- Dataset records
# # #

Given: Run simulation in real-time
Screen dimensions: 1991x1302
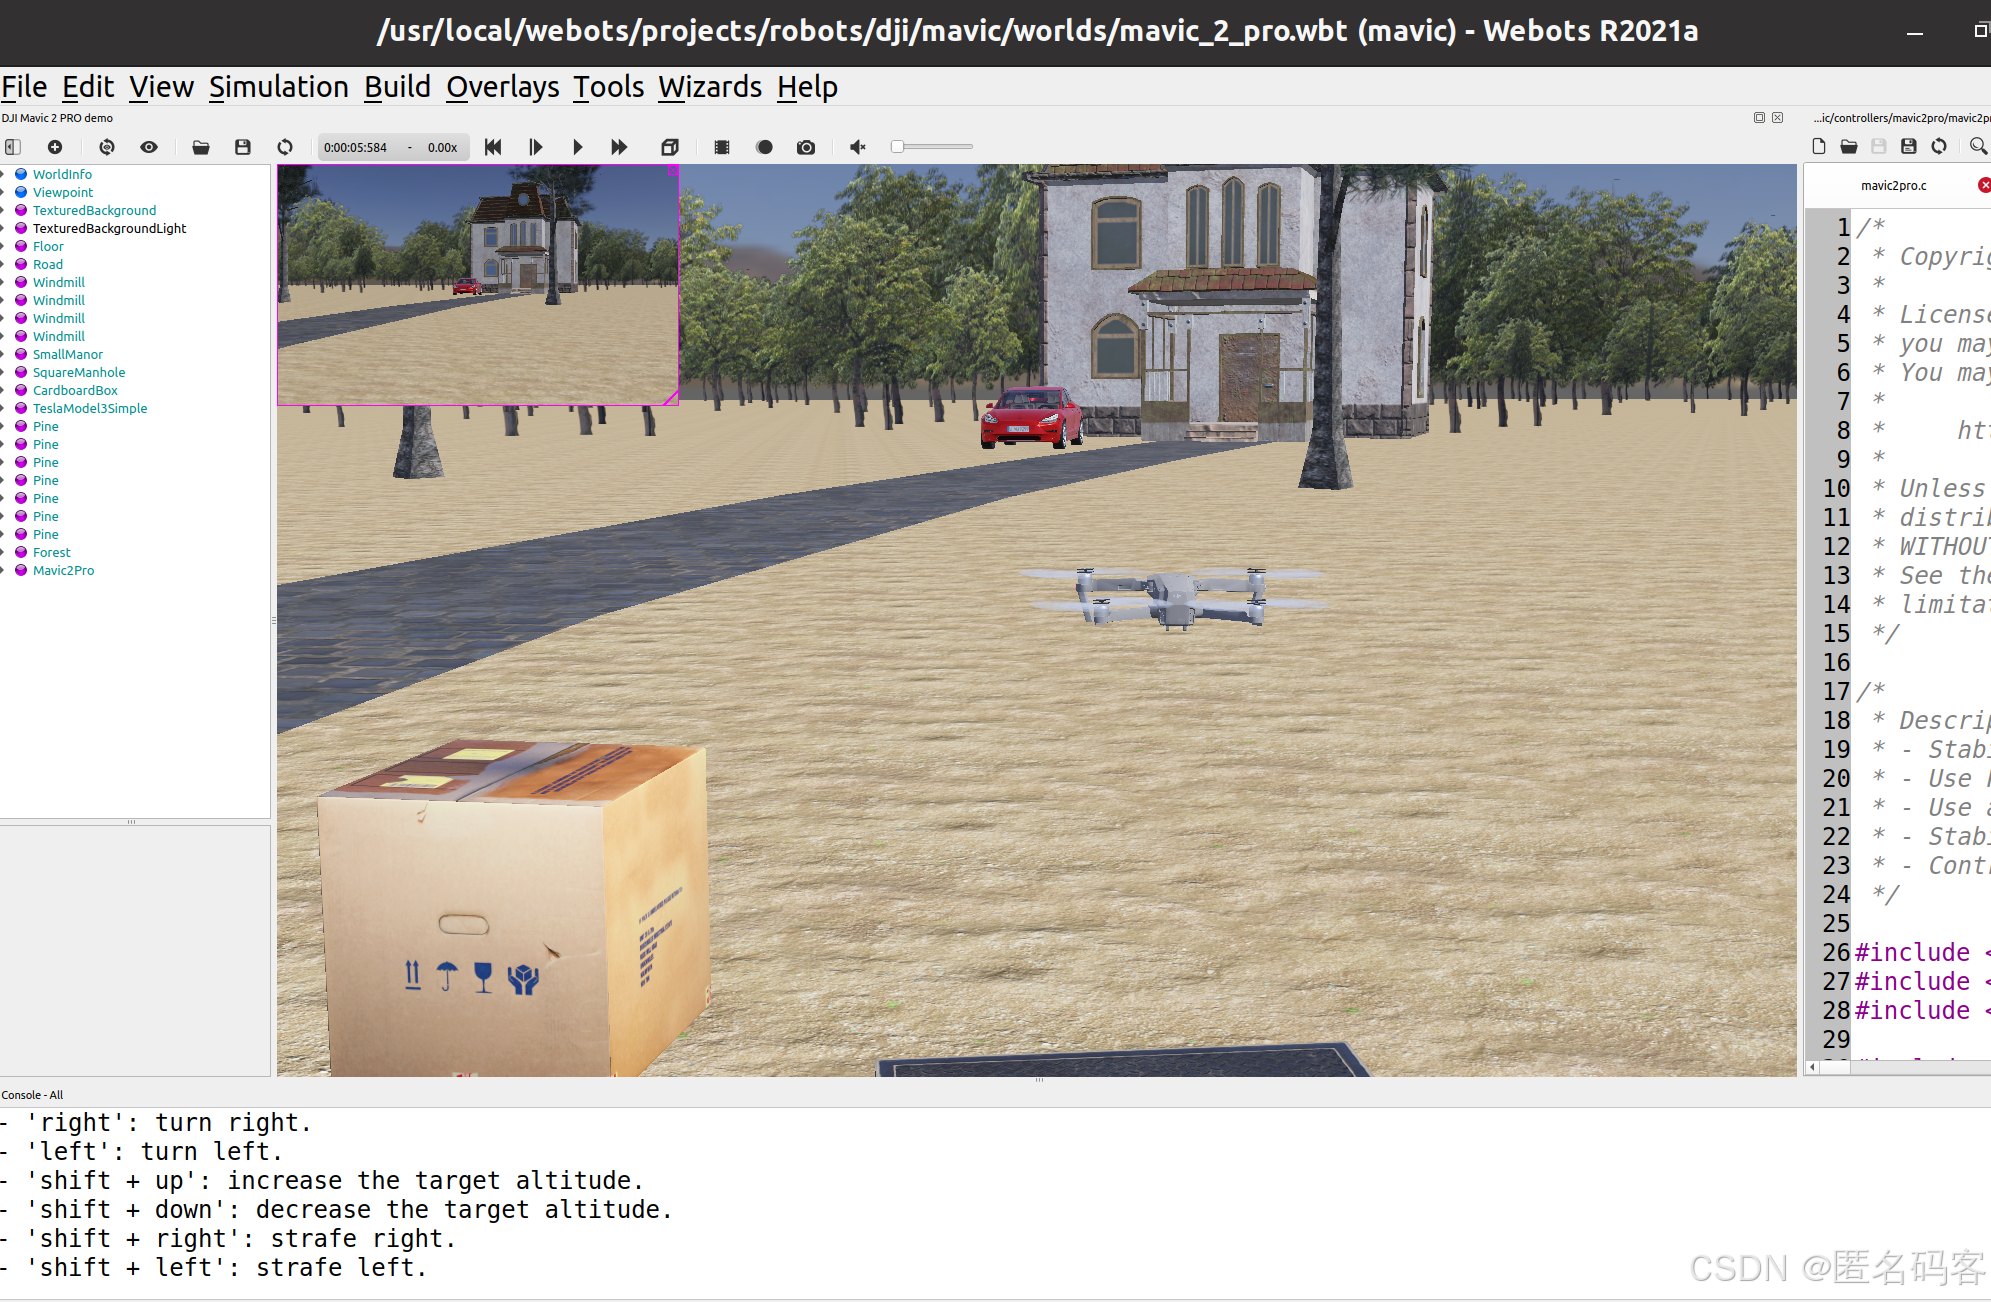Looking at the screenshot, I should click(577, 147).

# # #

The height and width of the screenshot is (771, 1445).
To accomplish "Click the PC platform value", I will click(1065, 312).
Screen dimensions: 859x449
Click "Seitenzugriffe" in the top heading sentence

# # #

- What this task involves
Rewrite the listing from the line with "Given: Run simulation in real-time" up to and including the line with "Looking at the", putting "Display size" in place of "Screen dimensions" and leaving everything else as it stands. Omit the pictures from your answer.

- Solution
Given: Run simulation in real-time
Display size: 1991x1302
Looking at the screenshot, I should click(577, 147).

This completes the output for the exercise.